Tenho tanto medo de voltar para o meu povoado, que nem penso nisso. E se eles ainda estão na minha casa? Não sei o que vou encontrar.

Eu sempre digo que a gente não supera uma coisa dessas. A pessoa fica marcada para sempre.

Eu não queria viver e estava com raiva do mundo. Me sentia horrível, suja.

Você não pode imaginar as noites sem sono. Eu já não tenho mais lágrimas.

Todos os dias, todas as noites, me lembro e choro.

É aí quando me pergunto: Onde está Deus?

Minha filha maior às vezes me vê chorando e me diz: "Mãe, o que aconteceu? Por que nós fomos embora da nossa casa? Por que eu não fui mais para a escola? E eu não posso dizer nada. Não sei o que responder, porque não sei nem o que responder para mim mesma. Tento não estar triste na frente dela e transmitir a imagem de que sou forte".

Embora Sandra não saiba ler nem escrever, ela quer trabalhar para que as suas duas filhas (de 8 meses e de 6 anos) possam ter uma boa educação. CC BY-NC-ND/Rebeca Lucía Galindo/CICV

Confusão e impotência

Não sei ler nem escrever, só um pouquinho. Então não acredito que possa ter uma boa oportunidade de trabalho; quem sabe eu poderia trabalhar em um restaurante.

Quero trabalhar, fazer qualquer coisa, embora eu não tenha ninguém que cuide das minhas filhas. Não quero deixá-las sozinhas. Fico preocupada que o que aconteceu comigo possa acontecer com elas.

 

A única coisa que quero é me levantar e lutar por elas..

Me sinto triste, confusa e impotente quando lembro que fiquei sem nada da noite para o dia.

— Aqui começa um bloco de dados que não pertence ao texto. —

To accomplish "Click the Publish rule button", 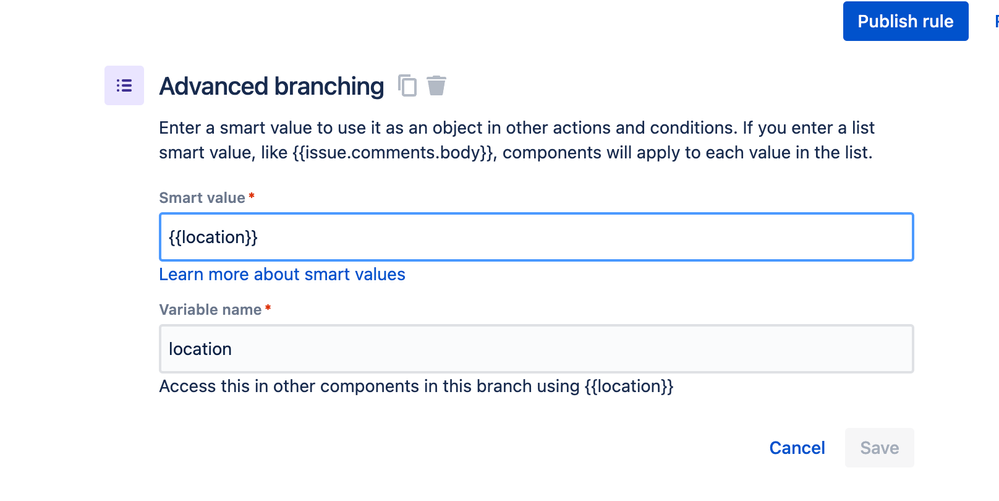I will (905, 21).
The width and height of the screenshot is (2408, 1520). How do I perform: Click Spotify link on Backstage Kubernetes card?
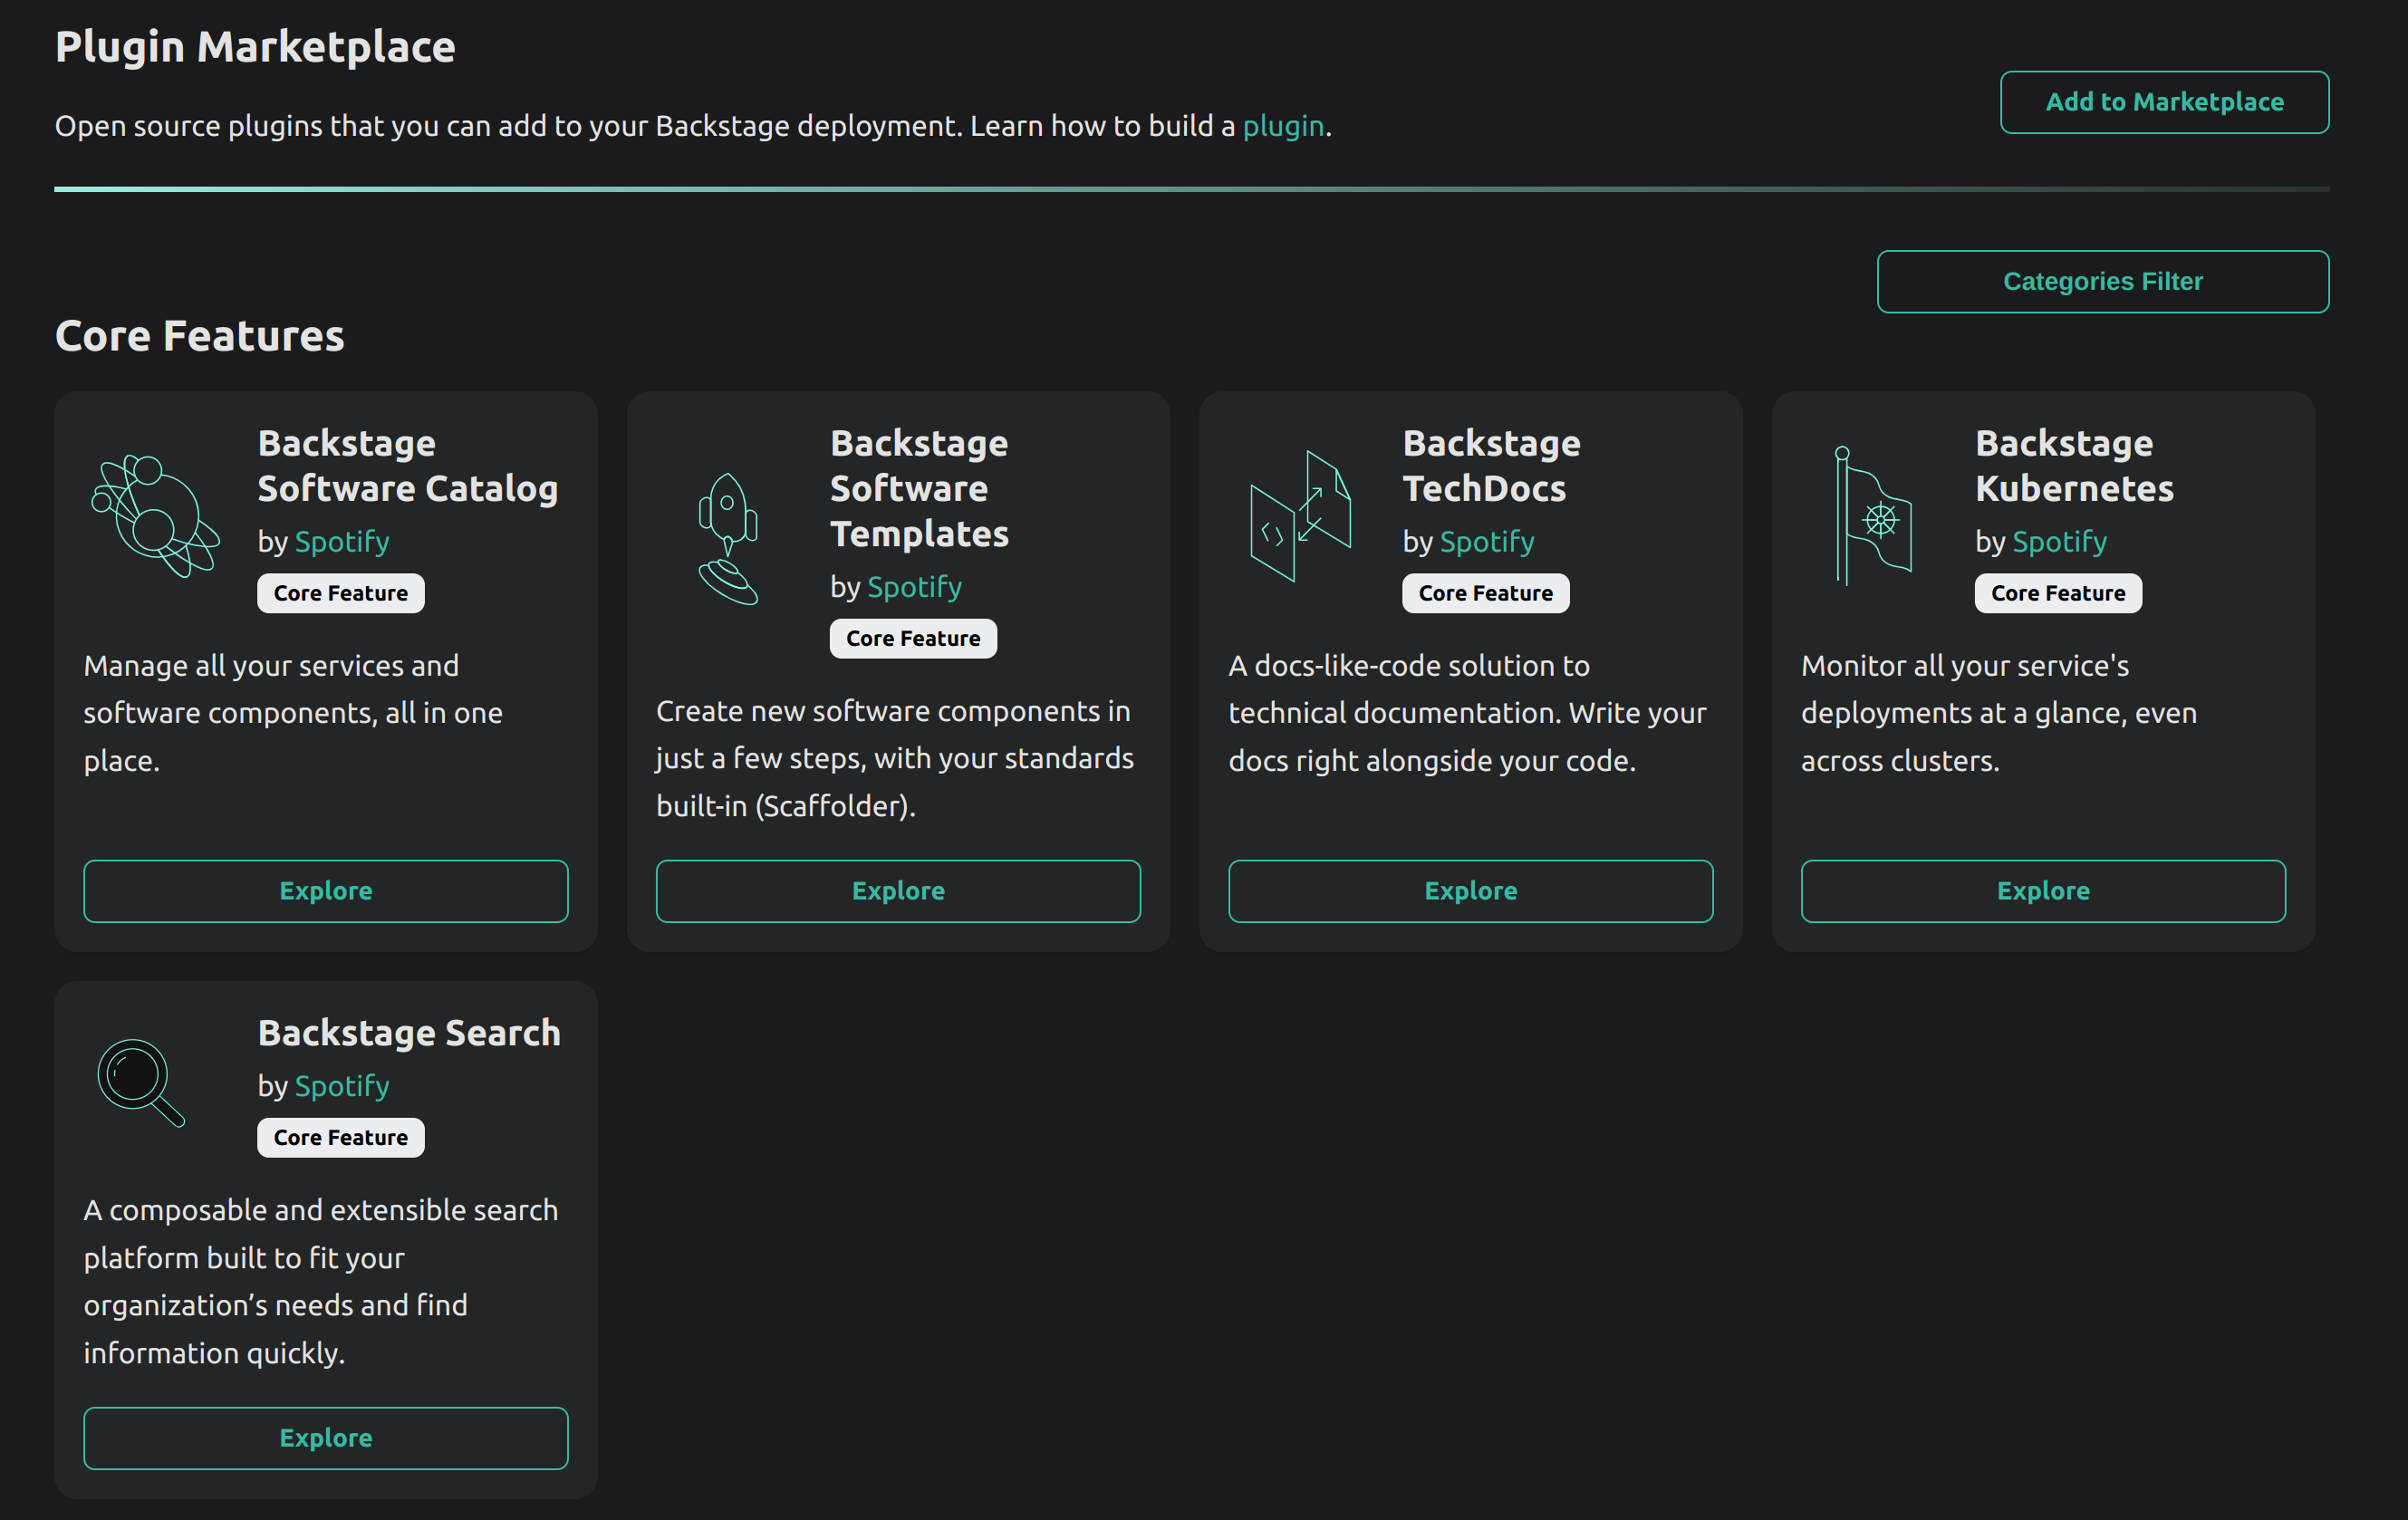pyautogui.click(x=2057, y=541)
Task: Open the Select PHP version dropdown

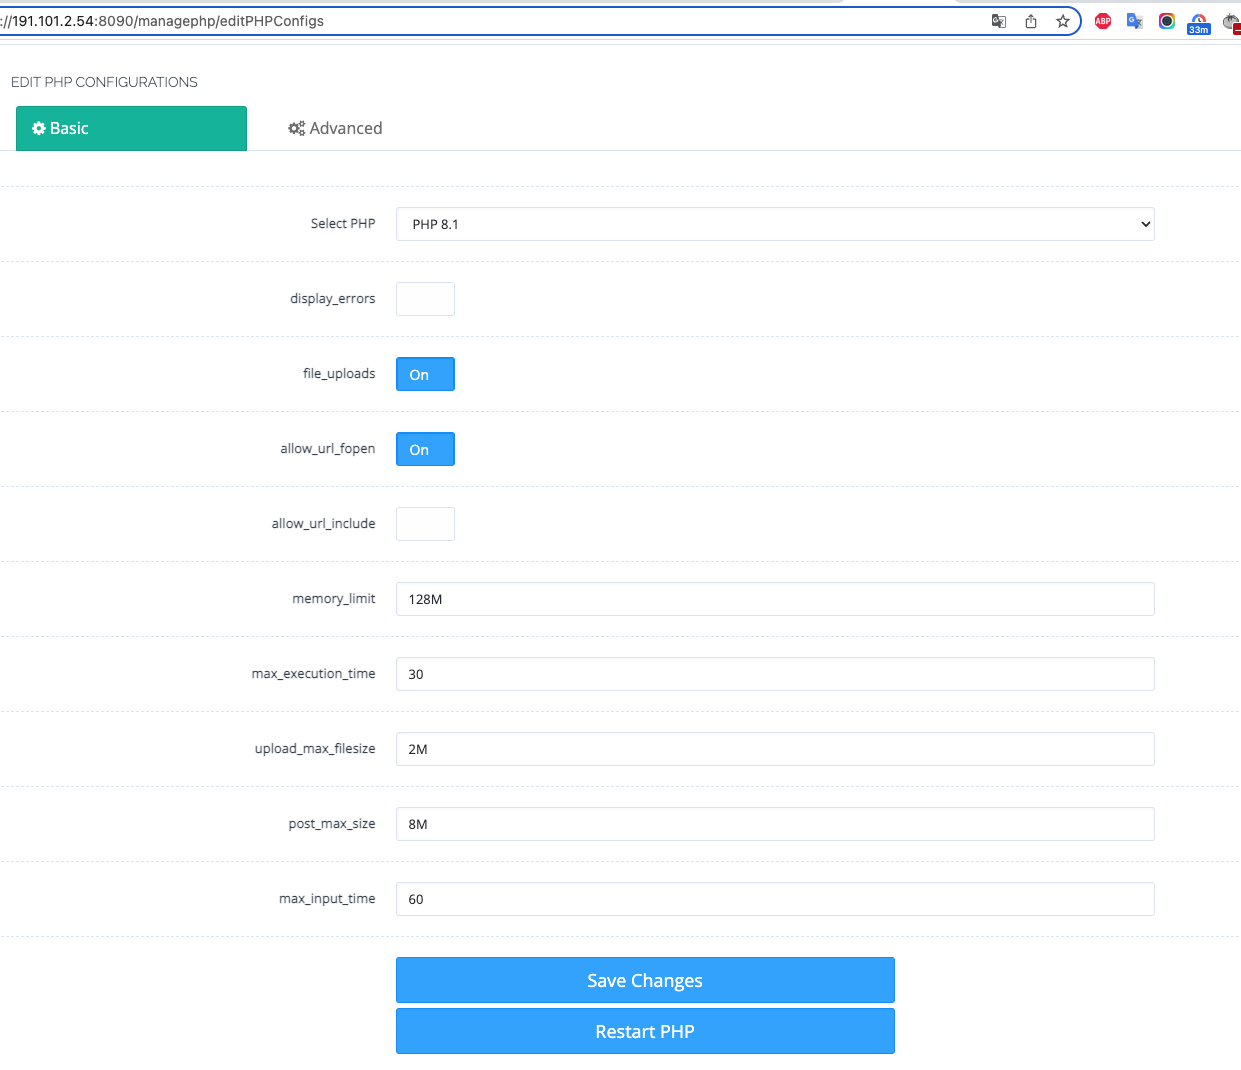Action: click(775, 224)
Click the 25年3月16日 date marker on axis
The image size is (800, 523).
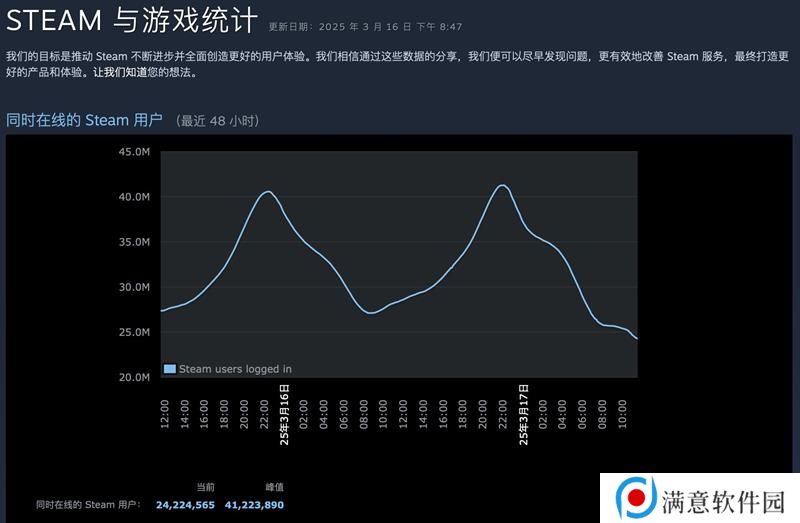pos(284,415)
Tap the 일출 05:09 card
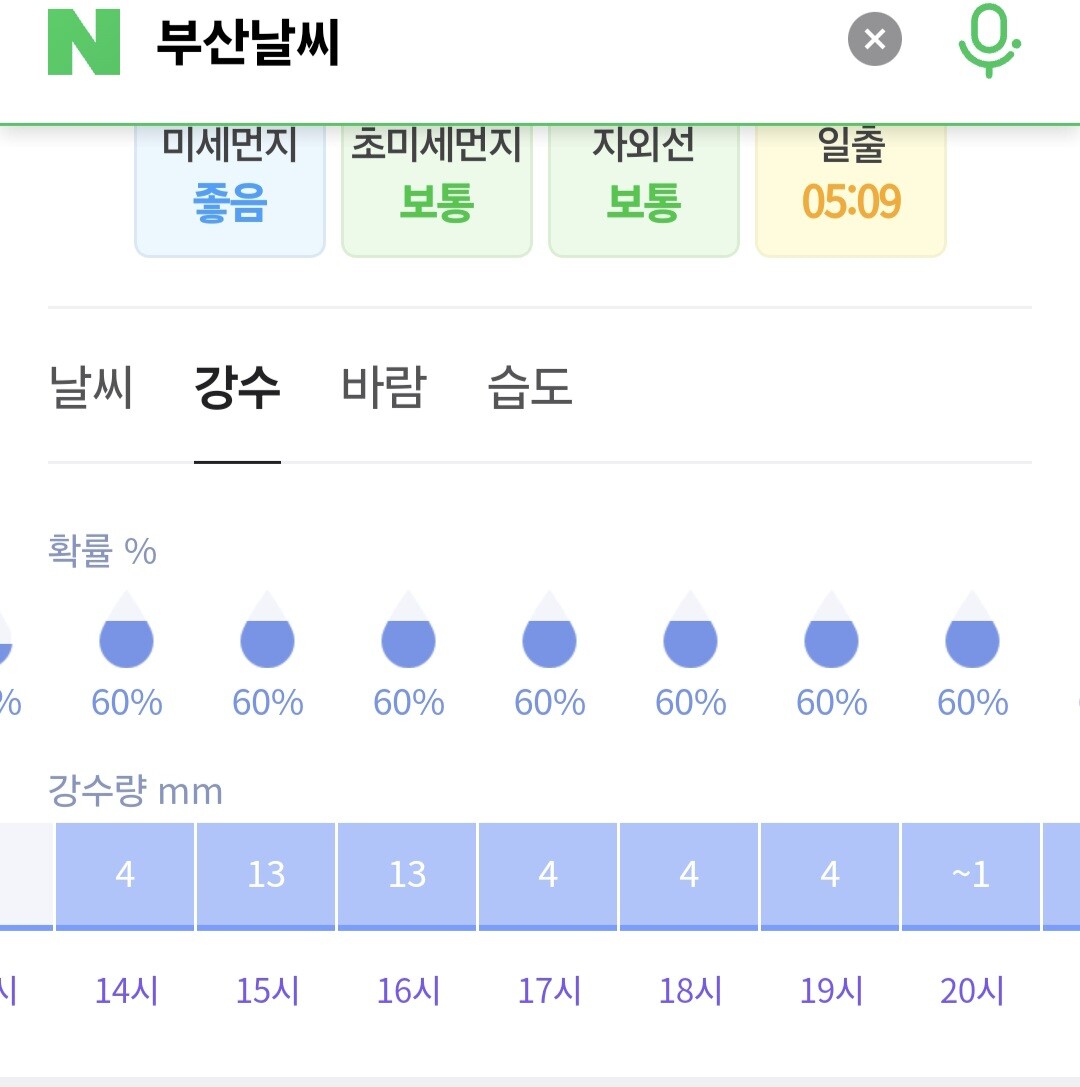The width and height of the screenshot is (1080, 1087). coord(851,187)
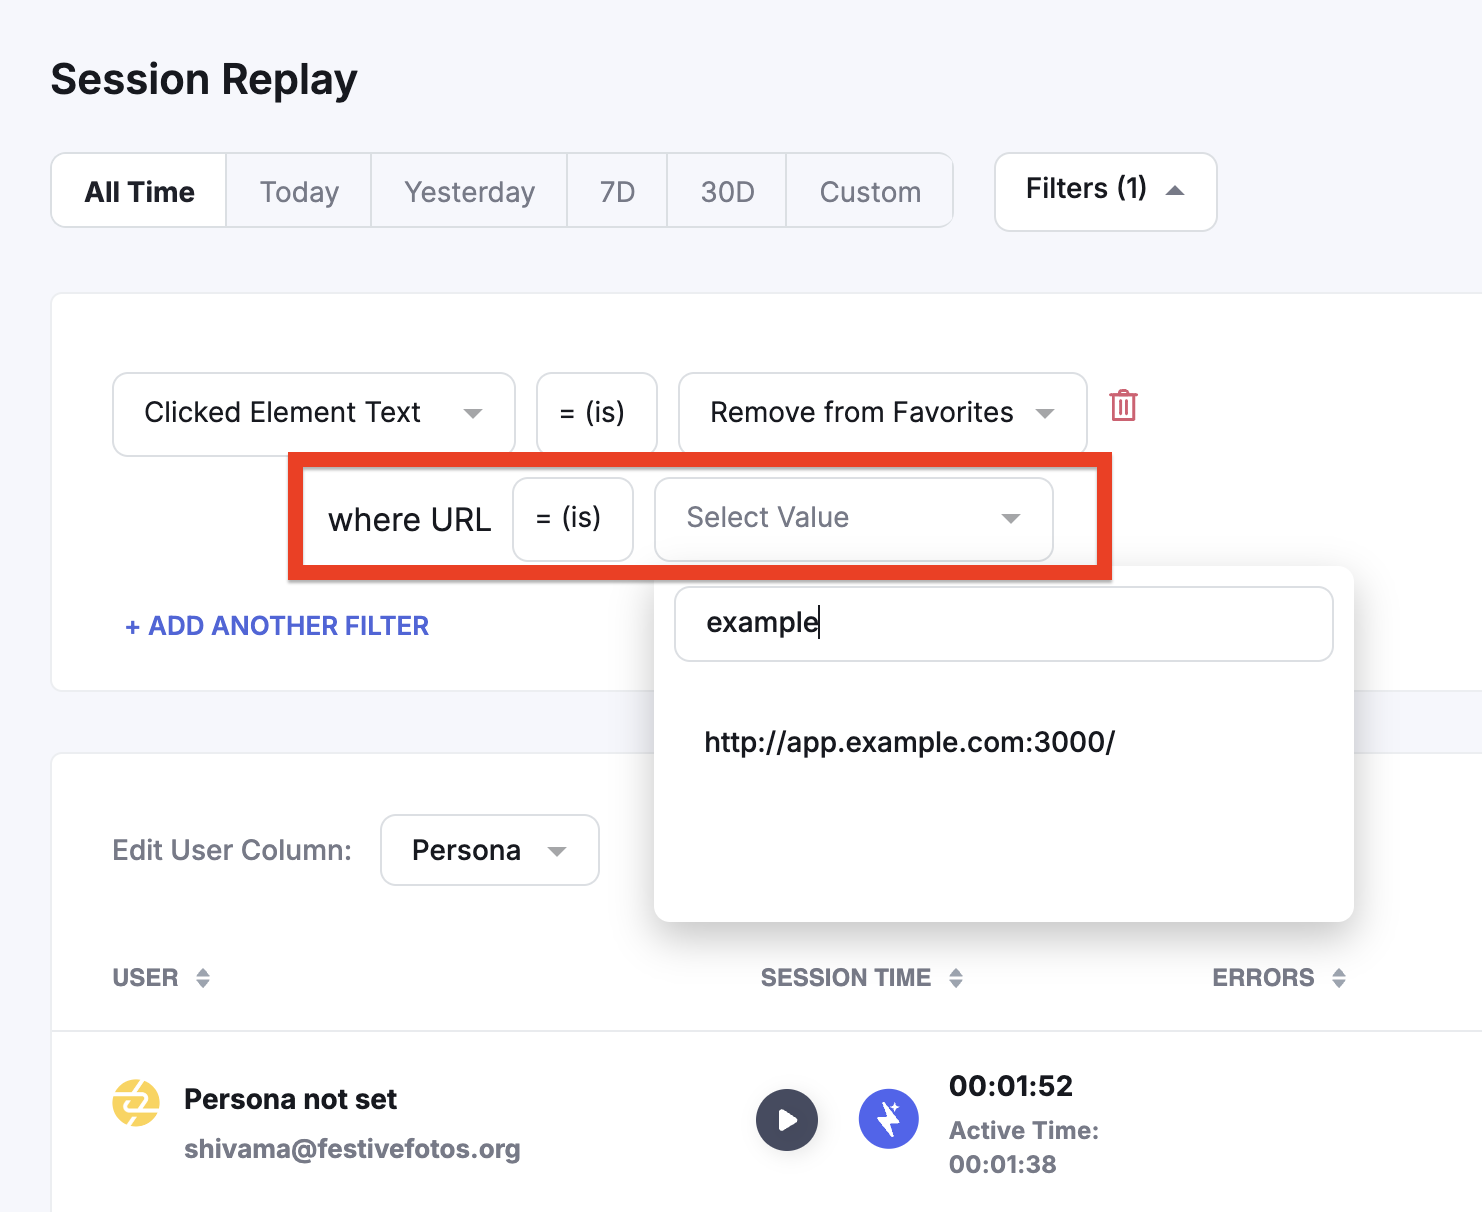The height and width of the screenshot is (1212, 1482).
Task: Click the yellow persona avatar icon
Action: point(136,1103)
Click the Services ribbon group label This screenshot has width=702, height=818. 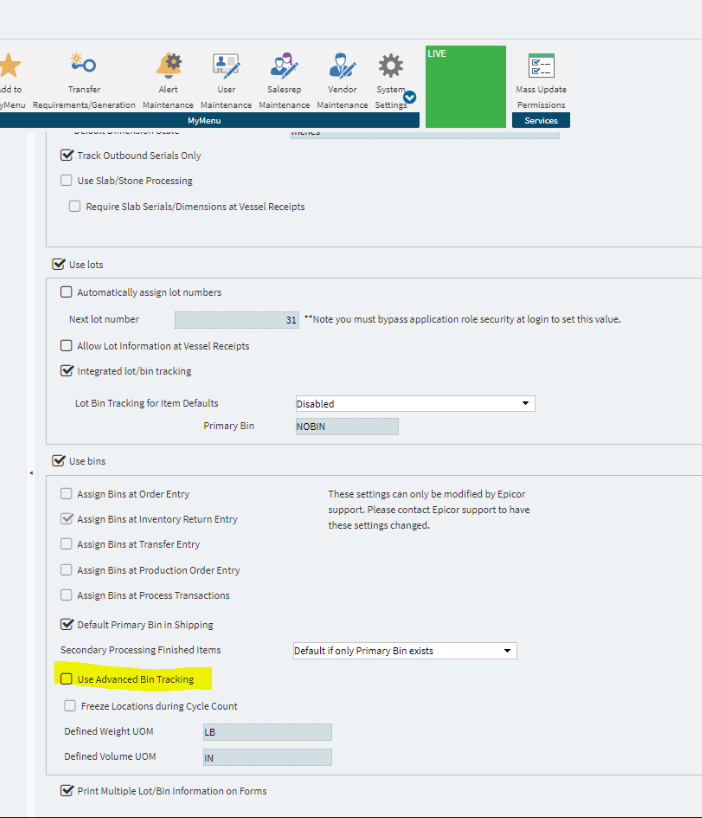tap(541, 120)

Algumas pessoas me ajudaram. Uma senhora me viu chorando na rodoviária da cidade e me ofereceu para que eu ficasse na sua casa. Eu limpo o seu apartamento e moro nele com as minhas filhas. Foi como se um anjo tivesse aparecido. No meio de tanta gente má, também existe gente boa.

Para outras mulheres que passaram pela mesma situação eu diria que se apeguem aos seus filhos, e que sim, existem outras saídas e que a gente tem que buscar forças onde puder encontrar. A vida continua... e é uma vida muito linda, quando ninguém faz o mal a outras pessoas.

 

Neste ano, Sandra começou a receber atendimento psicossocial do Comitê Internacional da Cruz Vermelha (CICV). A violência sexual é sempre uma emergência médica e deve ser tratada dentro das primeiras 72 horas depois do abuso.